> BRIEF 1
Answer these questions from the court opinion:
(a) Which county's superior court did the appeal come from?
(b) Who represented the defendants-appellees?
(c) What ruling of the trial court does the opinion affirm?
> BRIEF 2
In the court opinion, revise the passage from "No. 1 CA-CIV" up to and including "James Moeller, J." by replacing "Maricopa" with "Pima".
> BRIEF 3
Go on with the court opinion in the Allen v. Southwest Salt Company appeal from the point where it stops.
[begin EXCERPTED PASSAGE]
718 P.2d 1021

Douglas M. ALLEN, Jr. and Elizabeth Ann Allen, individually and as husband and wife, Plaintiffs-Appellants, v. SOUTHWEST SALT COMPANY, an Arizona corporation; Jerry Grott and Edna Grott, individually and as husband and wife, Defendants-Appellees.

No. 1 CA-CIV 8152.Court of Appeals of Arizona, Division One, Department A.
March 25, 1986.

Page 369

Appeal from the Superior Court, Maricopa County, Cause No. C-517438, James Moeller, J.

Lawrence O. Anderson, P.C. by Lawrence O. Anderson, Phoenix, for plaintiffs-appellants.

State Compensation Fund by John R. Greer, Phoenix, for defendants-appellees.

OPINION

RICHARD M. DAVIS, Judge Pro Tem.

The plaintiffs-appellants Douglas Allen (Allen) and his wife brought this action against Allen’s former employer, Southwest Salt Company (Southwest) and its president, Gerald Grott (Grott) and his wife, appellees, to recover for personal injuries received in the course of employment. Appellants contend that they are entitled to prosecute a claim for “intentional tort” notwithstanding the exclusive remedy provision of A.R.S. §23-1022(A) and Allen’s receipt of workers’ compensation benefits. In the alternative, appellants seek to hold Southwest liable in tort in the capacity of a manufacturer. We affirm the trial court’s grant of summary judgment.
[end EXCERPTED PASSAGE]
[begin GIVEN DATA]
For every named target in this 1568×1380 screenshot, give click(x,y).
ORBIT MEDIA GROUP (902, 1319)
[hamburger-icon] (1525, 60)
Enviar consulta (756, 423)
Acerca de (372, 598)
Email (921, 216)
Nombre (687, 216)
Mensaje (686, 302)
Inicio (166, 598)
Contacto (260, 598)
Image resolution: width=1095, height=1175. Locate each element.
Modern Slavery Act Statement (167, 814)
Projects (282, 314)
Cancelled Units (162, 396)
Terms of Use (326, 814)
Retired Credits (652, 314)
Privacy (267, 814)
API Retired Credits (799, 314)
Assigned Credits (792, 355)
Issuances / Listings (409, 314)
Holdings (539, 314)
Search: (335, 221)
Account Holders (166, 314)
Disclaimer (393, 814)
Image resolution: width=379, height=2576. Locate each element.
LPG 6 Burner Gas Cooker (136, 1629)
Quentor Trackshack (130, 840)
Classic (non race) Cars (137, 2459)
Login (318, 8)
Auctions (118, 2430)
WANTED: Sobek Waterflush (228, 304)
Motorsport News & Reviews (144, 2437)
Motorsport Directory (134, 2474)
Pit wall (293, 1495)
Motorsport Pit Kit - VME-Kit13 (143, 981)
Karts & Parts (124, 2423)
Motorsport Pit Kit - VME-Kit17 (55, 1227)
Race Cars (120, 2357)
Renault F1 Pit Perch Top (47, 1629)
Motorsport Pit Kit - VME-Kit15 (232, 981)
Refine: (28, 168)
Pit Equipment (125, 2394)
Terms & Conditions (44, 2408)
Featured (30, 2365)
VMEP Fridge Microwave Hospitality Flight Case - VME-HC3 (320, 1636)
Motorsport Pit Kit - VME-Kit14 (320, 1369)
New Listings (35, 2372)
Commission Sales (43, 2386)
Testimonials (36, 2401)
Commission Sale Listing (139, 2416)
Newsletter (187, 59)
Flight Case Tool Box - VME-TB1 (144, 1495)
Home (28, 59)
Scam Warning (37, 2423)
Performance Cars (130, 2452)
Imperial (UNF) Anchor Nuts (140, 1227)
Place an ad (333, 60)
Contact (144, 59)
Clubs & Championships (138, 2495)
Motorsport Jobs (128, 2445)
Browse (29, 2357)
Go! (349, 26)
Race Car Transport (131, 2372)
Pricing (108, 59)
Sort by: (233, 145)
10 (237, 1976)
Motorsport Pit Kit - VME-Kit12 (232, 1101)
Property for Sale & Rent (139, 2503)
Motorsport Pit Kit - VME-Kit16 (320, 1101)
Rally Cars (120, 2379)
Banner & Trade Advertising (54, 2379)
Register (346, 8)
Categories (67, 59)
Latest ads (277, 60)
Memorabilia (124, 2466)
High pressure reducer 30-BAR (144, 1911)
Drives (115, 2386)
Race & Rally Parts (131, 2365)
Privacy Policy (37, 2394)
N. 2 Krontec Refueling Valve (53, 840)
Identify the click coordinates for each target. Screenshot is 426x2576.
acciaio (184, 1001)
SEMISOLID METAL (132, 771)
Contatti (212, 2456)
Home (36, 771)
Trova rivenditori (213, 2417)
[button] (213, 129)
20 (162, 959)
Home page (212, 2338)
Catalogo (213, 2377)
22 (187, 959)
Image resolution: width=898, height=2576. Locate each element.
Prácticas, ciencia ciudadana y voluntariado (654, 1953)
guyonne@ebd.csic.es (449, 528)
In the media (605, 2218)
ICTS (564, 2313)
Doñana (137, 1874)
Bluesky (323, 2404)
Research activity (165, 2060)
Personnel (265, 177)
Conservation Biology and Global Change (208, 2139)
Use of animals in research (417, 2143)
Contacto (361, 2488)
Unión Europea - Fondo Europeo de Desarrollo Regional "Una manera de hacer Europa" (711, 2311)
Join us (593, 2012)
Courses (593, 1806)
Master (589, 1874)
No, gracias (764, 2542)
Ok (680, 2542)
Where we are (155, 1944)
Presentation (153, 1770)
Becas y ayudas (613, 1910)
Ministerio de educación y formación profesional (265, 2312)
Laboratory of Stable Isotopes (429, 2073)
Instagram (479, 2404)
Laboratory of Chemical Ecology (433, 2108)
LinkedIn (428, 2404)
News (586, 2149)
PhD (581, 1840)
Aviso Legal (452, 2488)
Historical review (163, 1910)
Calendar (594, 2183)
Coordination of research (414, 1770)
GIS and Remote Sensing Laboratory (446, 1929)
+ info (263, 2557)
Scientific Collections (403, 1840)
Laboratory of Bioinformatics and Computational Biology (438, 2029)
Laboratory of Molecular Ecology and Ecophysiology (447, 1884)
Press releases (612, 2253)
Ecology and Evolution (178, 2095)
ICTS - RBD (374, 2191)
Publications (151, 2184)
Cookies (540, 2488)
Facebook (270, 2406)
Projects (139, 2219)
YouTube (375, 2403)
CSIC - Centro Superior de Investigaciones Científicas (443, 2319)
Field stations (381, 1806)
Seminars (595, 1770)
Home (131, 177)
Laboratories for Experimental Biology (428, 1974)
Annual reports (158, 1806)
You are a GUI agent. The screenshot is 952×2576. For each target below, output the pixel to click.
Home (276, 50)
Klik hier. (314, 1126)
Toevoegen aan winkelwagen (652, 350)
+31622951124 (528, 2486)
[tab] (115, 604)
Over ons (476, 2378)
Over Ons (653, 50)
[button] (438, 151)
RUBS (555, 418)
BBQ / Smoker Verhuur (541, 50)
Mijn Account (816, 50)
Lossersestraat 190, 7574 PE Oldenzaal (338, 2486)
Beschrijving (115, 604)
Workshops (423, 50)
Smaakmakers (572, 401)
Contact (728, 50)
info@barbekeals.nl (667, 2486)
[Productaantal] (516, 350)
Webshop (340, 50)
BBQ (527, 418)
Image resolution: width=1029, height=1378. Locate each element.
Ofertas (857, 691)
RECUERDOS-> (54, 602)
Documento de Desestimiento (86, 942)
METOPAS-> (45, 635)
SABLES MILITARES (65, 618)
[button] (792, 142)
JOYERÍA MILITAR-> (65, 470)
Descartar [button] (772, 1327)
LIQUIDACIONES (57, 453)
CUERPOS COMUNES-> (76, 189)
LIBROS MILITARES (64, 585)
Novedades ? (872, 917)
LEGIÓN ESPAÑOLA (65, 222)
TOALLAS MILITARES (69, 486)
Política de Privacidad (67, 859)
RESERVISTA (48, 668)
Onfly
[end GIVEN DATA]
> EXERCISE RESULT 1
(a) Maricopa County
(b) The State Compensation Fund, by John R. Greer, Phoenix
(c) Its grant of summary judgment

> EXERCISE RESULT 2
No. 1 CA-CIV 8152.Court of Appeals of Arizona, Division One, Department A.
March 25, 1986.

Page 369

Appeal from the Superior Court, Pima County, Cause No. C-517438, James Moeller, J.

> EXERCISE RESULT 3
FACTS

In view of the posture of the case, the facts of record and all reasonable inferences to be derived therefrom must be viewed in the light favorable to appellants. Grain

Page 370

Dealers Mut. Ins. Co. v. James, 118 Ariz. 116, 575 P.2d 315
(1978).

Southwest is engaged in the solution mining of salt near Luke Air Force Base. The saline solution is pumped to the surface and stored in a hard-bottomed pond. Southwest uses what it calls a “salt harvester” to break up the precipitating salt crystals so that they can be conveyed to the wash house, or refining facility.

The salt harvester was developed by Grott in evolutionary stages beginning in 1976. It is essentially an auger and a pumping device attached to a platform and pulled across the pond by a tractor. The auger breaks up the salt and moves it toward a suction box where it is pumped as a slurry to the wash house.

Allen testified in deposition that debris sometimes collected in or around the auger, interfering with its efficient operation. While Grott testified that it was a stressed company policy that the auger be shut off prior to any activity around it, Allen testified that his supervisor told him not to shut it off because it slowed down subsequent production. Allen also testified that he unsuccessfully recommended to Grott safety modifications which would have lessened the severity of his injuries.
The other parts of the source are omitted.